This isn't true at all. In fact, I'd argue that some of the best works of art resist any appeal to pathos. Some readers (or viewers) might have emotional reactions, but the works that stand the test of time are those that return their audiences to uncertainty over their convictions.
This doesn't mean that art doesn't contain truths, but that it encourages its readers to participate in a conversation that privileges no one side. I tell my students this every semester, because they insist on saying things like "Pynchon argues": authors don't argue anything, they don't preach a view or an ideal or a political stance (good ones, anyway--which is why Ayn Rand is a shit writer). Authors present a multitude of views, they present a dialogue, and challenge their readers to navigate that dialogue.

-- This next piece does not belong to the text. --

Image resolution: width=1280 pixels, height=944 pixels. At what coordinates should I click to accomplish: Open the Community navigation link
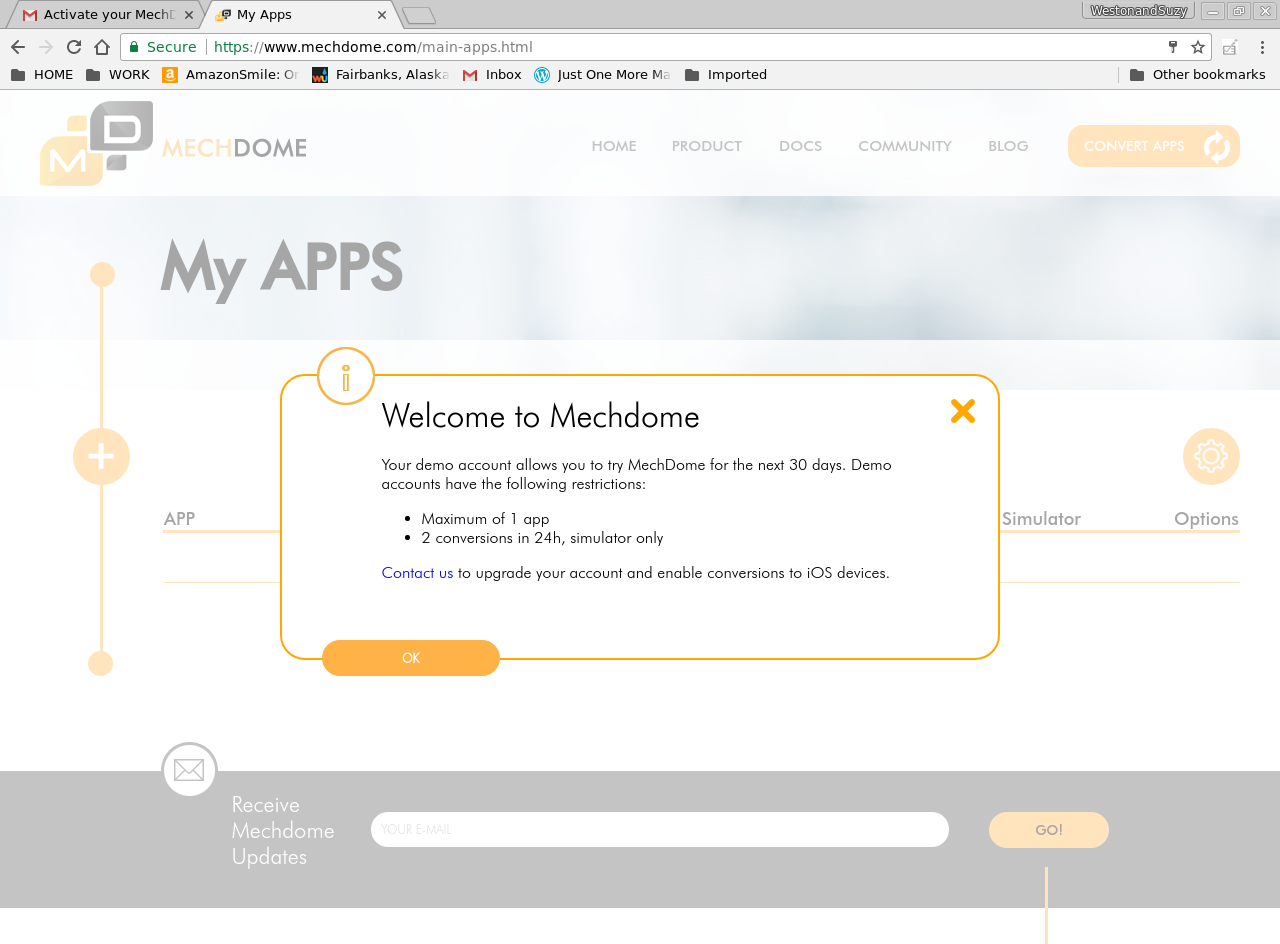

Art is only unsuited for argumentation to the extent that art shouldn't promote any single argument; it should promote a multitude of arguments.
Fiction is narrative, and the target of the narrative is emotion. Otherwise you write non-polemical non-fiction. I haven't read Pynchon, but he does argue. Even if he doesn't have an answer, he wants people to question the things he questions, and he introduces uncertainties as per his dislikes and uncertainties. And bears no consequence for anyone he ruins in doing so. Zeno did this, and would still take an arrow to the knee (or supposedly lost his head).
PS: Ayn probably was a shit writer. I have yet to waste my time reading her. I can/could get the necessary information without weeding through the obfuscation of her narratives.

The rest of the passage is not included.